第18話

 その島は、確かに“浮いていた”。


 空に浮かんでいるわけではない。

 だが、波にも沈まず、潮にも流されず、まるで海面に優しく載っているかのような不思議な姿。

 白い岩肌には苔すらなく、空の光を反射して柔らかな輝きを放っていた。


 「……これが、精霊の漂島……」


 シーナが呟いた。

 その声は、尊敬にも似た畏れを含んでいた。


「伝承では、“海精の眠る神域”とされ、島の上陸すら許されぬとされていました。

 ですが今、霧が道を開いたということは……」


「俺たちが“招かれた”ってことか」


 俺の言葉に、シーナは頷いた。


 船を島の縁に寄せ、足場のように突き出した白岩の帯に小舟を繋ぐ。

 踏みしめた足裏に、ひんやりとした感触が伝わってきた。

 石ではあるが、生き物の肌のようにしっとりとして、心音のような波動が感じられる。


 「……この島、呼吸してる」


「ええ。
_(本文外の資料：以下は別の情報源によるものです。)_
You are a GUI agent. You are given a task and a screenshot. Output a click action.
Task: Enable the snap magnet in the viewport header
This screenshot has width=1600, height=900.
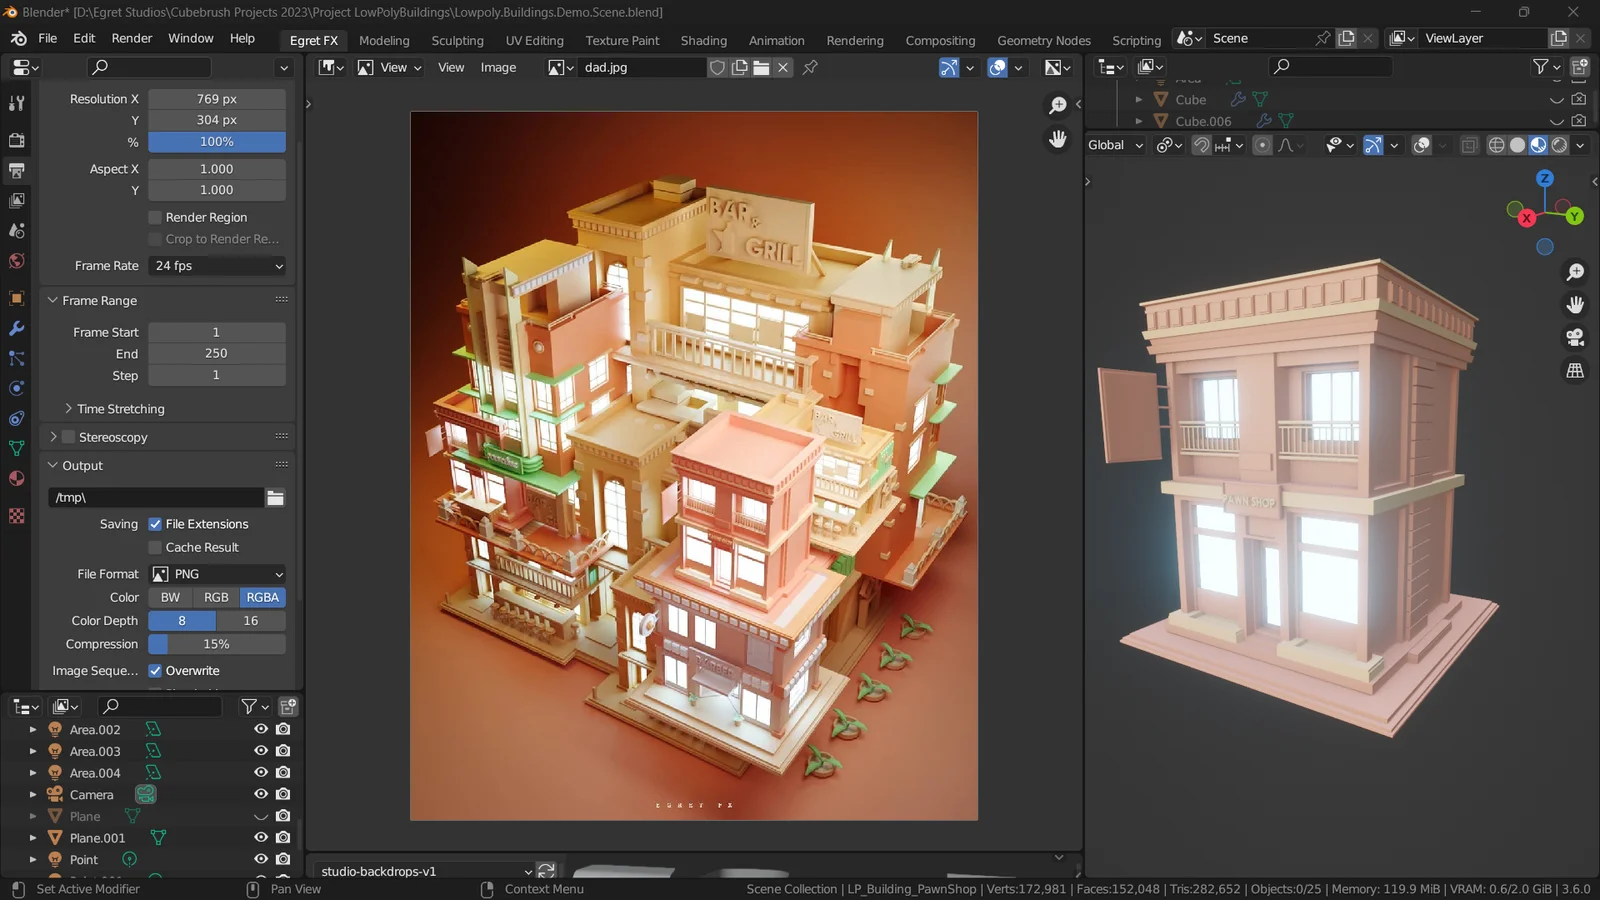tap(1203, 145)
これは、島というより“生きた精霊”そのものなのでしょう」


 周囲には植物もない。

 ただ白銀の岩と、淡い青の光を放つ道筋が続いているだけ。


 けれど、空気は驚くほど澄んでいて、耳を澄ませば、どこか遠くから“鈴のような音”が響いてくる。


 「……行こう。何かが、俺たちを待ってる」


 二人で光の道を進む。

 足音が響かないのは、島全体が柔らかく音を吸っているからだろうか。

 やがて、道は中央へと収束し、広場のような空間へと繋がっていった。


 そこにあったのは、巨大な水の球体だった。


 宙に浮かび、陽光を通して七色に輝くその水球は、ただの水ではない。

 中に、何かがいる。

 それは、半透明の羽を持つ精霊のような存在。

 光と水を纏いながら、ゆっくりと、俺たちの方を見た。


 《来訪者よ。波に選ばれし者よ。

 おまえが求めるものは、“潮の真理”か、“海の記憶”か》


 声ではない、直接心に語りかけるような問い。

 だが、その問いに、俺は迷わず答えられた。


 「俺が求めるのは、どちらでもある。

  記憶を知り、真理に触れて、そして――今を守る力を得ることだ」


 水の精霊は、しばらく黙っていた。

 だが、次の瞬間、水球が小さく震え、内側から光の輪が広がった。


 《ならば、証を示せ。

 波と語り、潮と調律し、風を導けることを》


 試練――だ。


 けれど、恐れはなかった。

 俺は潮導核をその手に宿している。

 海に選ばれ、命と調和する資格を授かった存在として、今、この場に立っている。


 「……やってみせるよ。精霊の島にふさわしい波を」


 俺は一歩、前に進み、右手の紋章に力を込めた。


 潮が震え、風が渦を描き始める。